> [Assignment]: Copy all of the data below without altering a single line.

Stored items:
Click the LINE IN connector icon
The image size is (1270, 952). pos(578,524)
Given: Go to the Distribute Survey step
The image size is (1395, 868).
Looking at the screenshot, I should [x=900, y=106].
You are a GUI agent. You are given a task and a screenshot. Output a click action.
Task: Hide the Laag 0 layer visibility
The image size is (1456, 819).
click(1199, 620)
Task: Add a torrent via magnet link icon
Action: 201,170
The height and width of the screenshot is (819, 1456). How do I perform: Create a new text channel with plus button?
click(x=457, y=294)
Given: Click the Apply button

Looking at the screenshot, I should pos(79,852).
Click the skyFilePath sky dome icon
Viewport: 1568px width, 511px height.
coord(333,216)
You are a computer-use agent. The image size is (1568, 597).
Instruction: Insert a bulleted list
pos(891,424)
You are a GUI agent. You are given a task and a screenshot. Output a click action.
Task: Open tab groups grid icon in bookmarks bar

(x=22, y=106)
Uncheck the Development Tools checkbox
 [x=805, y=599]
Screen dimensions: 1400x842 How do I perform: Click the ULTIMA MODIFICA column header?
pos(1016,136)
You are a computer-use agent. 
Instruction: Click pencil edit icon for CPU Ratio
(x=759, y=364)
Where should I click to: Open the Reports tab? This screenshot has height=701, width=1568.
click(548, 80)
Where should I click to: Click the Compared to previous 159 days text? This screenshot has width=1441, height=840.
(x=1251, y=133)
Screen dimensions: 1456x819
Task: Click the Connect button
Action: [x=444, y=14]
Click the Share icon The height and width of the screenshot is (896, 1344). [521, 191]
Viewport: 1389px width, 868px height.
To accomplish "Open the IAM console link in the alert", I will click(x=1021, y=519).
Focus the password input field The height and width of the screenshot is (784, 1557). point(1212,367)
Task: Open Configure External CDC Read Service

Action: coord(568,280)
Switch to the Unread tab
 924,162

> [Expected output]:
Click the LINE IN connector icon
The image size is (1270, 952). pos(578,524)
Given: Go to the Distribute Survey step
The image size is (1395, 868).
Looking at the screenshot, I should [x=900, y=106].
You are a GUI agent. You are given a task and a screenshot. Output a click action.
Task: Hide the Laag 0 layer visibility
The image size is (1456, 819).
click(1199, 620)
Task: Add a torrent via magnet link icon
Action: 201,170
The height and width of the screenshot is (819, 1456). How do I perform: Create a new text channel with plus button?
click(x=457, y=294)
Given: Click the Apply button

Looking at the screenshot, I should pos(79,852).
Click the skyFilePath sky dome icon
Viewport: 1568px width, 511px height.
coord(333,216)
You are a computer-use agent. The image size is (1568, 597).
Instruction: Insert a bulleted list
pos(891,424)
You are a GUI agent. You are given a task and a screenshot. Output a click action.
Task: Open tab groups grid icon in bookmarks bar

(x=22, y=106)
Uncheck the Development Tools checkbox
 [x=805, y=599]
Screen dimensions: 1400x842 How do I perform: Click the ULTIMA MODIFICA column header?
pos(1016,136)
You are a computer-use agent. 
Instruction: Click pencil edit icon for CPU Ratio
(x=759, y=364)
Where should I click to: Open the Reports tab? This screenshot has height=701, width=1568.
click(548, 80)
Where should I click to: Click the Compared to previous 159 days text? This screenshot has width=1441, height=840.
(x=1251, y=133)
Screen dimensions: 1456x819
Task: Click the Connect button
Action: [x=444, y=14]
Click the Share icon The height and width of the screenshot is (896, 1344). [521, 191]
Viewport: 1389px width, 868px height.
To accomplish "Open the IAM console link in the alert", I will click(x=1021, y=519).
Focus the password input field The height and width of the screenshot is (784, 1557). point(1212,367)
Task: Open Configure External CDC Read Service

Action: coord(568,280)
Switch to the Unread tab
 924,162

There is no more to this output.